▶ [Exercise materials]:
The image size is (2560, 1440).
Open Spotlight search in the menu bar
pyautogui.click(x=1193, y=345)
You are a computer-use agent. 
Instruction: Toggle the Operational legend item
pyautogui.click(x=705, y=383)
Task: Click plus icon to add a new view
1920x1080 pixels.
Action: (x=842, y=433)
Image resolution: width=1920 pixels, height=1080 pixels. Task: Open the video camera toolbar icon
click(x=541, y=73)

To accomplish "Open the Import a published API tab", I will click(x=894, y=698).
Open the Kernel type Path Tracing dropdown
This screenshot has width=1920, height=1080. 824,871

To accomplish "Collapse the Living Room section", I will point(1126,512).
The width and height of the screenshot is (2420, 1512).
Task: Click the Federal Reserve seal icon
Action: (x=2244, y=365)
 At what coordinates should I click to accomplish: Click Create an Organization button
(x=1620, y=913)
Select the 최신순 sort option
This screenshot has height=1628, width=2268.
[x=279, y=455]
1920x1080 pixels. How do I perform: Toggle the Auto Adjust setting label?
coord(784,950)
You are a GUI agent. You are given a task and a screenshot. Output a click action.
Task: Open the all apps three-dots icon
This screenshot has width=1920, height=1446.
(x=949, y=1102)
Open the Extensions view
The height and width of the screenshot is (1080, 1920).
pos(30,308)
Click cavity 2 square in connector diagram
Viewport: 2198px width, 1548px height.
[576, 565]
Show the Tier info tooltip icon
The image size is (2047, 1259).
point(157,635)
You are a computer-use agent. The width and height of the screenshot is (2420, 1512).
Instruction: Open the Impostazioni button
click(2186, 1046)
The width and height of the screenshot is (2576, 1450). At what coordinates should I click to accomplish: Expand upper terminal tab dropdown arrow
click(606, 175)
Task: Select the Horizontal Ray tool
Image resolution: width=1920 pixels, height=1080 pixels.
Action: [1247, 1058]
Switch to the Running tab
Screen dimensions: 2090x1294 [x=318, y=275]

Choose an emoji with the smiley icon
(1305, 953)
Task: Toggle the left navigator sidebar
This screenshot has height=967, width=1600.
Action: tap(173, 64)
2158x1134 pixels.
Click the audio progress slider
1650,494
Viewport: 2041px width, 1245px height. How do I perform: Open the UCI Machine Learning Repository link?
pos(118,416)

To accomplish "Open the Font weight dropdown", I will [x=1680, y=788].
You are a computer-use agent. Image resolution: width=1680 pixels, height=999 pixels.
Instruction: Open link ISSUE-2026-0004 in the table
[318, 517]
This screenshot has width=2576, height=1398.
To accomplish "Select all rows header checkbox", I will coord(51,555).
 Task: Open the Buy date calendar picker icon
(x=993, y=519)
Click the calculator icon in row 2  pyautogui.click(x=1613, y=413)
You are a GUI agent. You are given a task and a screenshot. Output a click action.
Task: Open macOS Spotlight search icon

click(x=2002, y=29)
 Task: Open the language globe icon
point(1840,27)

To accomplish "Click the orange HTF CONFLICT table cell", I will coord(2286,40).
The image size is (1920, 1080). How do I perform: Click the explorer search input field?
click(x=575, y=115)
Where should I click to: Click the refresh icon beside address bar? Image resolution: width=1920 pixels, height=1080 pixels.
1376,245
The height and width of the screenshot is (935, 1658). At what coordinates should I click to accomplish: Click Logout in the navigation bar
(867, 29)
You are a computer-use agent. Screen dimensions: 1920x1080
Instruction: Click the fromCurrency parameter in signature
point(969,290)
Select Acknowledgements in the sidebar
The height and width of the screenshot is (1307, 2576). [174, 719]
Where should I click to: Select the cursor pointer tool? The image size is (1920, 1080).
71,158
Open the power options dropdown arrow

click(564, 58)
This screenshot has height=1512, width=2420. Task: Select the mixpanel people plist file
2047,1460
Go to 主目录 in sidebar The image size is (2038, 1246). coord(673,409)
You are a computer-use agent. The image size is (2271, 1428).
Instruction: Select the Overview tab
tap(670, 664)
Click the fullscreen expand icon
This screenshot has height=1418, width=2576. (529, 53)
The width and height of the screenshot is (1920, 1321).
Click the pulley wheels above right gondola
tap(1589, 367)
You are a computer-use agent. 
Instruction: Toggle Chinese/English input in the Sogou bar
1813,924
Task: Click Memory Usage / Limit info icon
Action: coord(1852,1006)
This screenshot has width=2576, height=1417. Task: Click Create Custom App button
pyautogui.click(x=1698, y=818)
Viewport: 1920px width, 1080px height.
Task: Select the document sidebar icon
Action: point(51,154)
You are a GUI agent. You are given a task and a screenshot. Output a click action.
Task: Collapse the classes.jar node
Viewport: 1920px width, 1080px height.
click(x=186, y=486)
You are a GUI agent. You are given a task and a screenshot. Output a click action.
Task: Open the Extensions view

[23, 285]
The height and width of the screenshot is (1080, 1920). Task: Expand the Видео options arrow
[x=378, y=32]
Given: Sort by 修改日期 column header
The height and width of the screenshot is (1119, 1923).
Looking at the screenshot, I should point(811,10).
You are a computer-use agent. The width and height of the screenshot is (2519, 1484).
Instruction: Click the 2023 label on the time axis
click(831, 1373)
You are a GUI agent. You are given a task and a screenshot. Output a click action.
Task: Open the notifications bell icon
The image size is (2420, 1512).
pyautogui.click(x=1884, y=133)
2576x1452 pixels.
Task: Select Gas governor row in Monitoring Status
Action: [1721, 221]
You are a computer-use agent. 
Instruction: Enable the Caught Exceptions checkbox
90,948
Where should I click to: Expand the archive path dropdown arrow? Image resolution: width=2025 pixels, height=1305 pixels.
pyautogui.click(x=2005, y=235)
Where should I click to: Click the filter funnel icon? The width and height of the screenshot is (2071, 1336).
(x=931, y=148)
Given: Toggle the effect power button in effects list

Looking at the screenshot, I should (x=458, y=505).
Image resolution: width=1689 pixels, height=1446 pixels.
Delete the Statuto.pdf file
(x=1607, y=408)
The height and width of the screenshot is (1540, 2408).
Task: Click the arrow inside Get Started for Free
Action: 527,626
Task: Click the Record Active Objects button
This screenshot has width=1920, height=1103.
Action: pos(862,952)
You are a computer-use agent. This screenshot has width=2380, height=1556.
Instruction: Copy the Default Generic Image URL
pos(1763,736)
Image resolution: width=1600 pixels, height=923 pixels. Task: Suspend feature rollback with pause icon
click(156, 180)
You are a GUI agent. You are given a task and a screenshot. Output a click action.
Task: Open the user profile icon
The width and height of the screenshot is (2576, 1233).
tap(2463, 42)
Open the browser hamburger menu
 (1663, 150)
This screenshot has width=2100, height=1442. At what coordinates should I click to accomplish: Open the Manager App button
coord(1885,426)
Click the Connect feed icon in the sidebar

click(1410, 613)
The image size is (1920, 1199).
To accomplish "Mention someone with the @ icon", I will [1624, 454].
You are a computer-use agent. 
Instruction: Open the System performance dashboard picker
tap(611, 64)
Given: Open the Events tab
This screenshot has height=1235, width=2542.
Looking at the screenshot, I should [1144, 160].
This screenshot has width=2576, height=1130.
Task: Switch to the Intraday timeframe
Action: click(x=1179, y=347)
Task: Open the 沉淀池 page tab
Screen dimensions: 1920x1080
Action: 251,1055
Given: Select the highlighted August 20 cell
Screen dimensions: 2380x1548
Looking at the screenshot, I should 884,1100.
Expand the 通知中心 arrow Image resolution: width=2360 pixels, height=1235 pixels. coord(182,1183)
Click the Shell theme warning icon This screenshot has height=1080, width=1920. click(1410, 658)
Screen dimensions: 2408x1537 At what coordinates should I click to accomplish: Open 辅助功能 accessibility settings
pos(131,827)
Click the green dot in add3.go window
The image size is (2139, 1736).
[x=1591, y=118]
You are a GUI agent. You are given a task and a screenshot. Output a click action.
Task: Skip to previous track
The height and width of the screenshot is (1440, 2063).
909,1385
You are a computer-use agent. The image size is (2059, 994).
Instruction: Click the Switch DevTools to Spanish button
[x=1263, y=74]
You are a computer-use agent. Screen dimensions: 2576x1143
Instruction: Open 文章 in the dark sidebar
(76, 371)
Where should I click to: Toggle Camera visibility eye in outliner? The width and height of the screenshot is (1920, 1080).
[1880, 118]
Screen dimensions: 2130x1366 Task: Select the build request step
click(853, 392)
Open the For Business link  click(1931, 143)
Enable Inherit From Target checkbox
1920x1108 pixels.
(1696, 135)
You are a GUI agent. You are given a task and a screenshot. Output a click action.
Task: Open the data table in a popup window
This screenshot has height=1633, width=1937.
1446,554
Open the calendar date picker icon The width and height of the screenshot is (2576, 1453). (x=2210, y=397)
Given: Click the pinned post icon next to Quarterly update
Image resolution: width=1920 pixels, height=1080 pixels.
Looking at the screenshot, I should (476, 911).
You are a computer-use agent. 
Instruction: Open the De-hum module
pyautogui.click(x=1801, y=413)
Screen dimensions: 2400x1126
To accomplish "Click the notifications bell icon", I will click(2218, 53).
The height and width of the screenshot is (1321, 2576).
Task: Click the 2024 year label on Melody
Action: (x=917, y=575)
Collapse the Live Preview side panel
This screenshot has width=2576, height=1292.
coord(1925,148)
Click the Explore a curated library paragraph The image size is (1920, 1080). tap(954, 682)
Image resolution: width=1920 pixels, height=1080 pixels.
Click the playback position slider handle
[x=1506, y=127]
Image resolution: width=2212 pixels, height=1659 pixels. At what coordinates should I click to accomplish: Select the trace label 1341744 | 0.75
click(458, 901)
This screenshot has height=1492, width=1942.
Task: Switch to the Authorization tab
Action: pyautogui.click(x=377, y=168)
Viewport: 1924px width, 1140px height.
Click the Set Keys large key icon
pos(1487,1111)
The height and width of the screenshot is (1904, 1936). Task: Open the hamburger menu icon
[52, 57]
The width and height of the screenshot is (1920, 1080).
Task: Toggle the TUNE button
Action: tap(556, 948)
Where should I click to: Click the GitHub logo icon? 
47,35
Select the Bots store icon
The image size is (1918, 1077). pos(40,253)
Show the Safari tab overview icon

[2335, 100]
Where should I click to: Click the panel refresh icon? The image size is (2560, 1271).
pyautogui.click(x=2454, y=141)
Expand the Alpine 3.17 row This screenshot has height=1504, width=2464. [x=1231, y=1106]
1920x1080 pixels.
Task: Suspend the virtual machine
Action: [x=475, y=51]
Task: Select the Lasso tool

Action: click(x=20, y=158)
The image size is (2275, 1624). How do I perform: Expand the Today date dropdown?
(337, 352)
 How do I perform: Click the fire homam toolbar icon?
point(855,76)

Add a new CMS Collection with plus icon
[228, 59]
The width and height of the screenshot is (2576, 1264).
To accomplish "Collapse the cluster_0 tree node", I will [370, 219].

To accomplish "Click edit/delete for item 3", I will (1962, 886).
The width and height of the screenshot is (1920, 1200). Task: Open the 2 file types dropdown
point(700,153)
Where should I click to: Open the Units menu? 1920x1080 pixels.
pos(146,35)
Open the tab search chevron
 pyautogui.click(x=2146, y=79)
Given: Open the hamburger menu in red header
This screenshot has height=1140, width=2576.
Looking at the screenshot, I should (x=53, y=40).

▶ [Task objective]:
Based on the entries above, give the number of lines with the string "header" and no further text.

▶ [Exercise response]:
3